Social Security assistance in Scotland: up-rating for inflation - 2025-2026

A report on the impact of inflation on devolved social security assistance as required under section 86A of the Social Security (Scotland) Act 2018.


3. Policy on up-rating of Social Security assistance

3.1 The Scottish Government’s current policy is to use the CPI 12 month rate for September as the measure of inflation to up-rate devolved social security assistance.
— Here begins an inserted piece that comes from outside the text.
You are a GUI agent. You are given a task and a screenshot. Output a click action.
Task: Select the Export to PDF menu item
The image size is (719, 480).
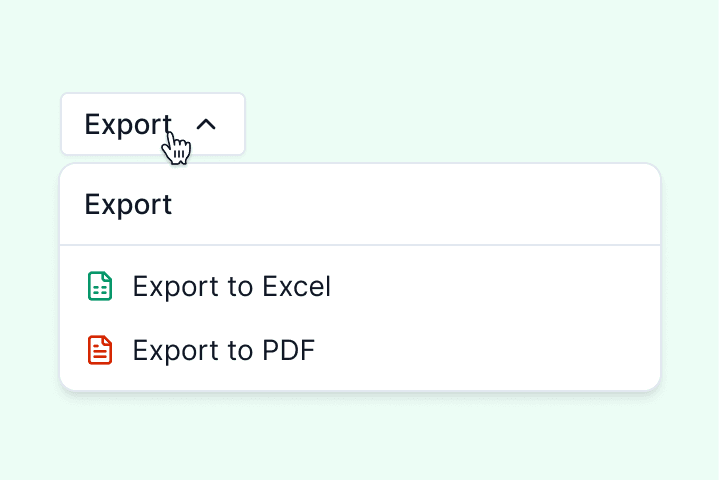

CPI is a National Statistic and is a headline measure of inflation in the UK. It is also used by the Bank of England for inflation targeting and official forecasts are available for CPI.

3.2 The CPI 12 month rate for September is published in October so allows its use in the Scottish Government budget process that begins shortly afterwards, ensuring sufficient funds are allocated to fund up-rating of social security assistance, and also sufficient time to update Social Security Scotland payments system in time to pay new payment rates in April.

3.3 In October 2024, the Office for Budget Responsibility published their latest Economic and Fiscal Outlook[13], confirming that annual CPI inflation is expected to remain close to the 2% target throughout the forecast period. A temporary rise from 2% is predicted in 2025 driven by higher gas and electric prices. However, at this time, there is significant uncertainty around the forecast for CPI inflation as various factors can driver lower or higher inflation including wage growth or the continuing conflicts in the Middle East and Ukraine.

3.4 In summary, CPI remains the most appropriate inflation measure for up-rating of assistance and the annual rate to September is the most appropriate period. However, the Scottish Government is committed to keep its up-rating policy under review and will consider alternative approaches if there is a material change to inflation measures.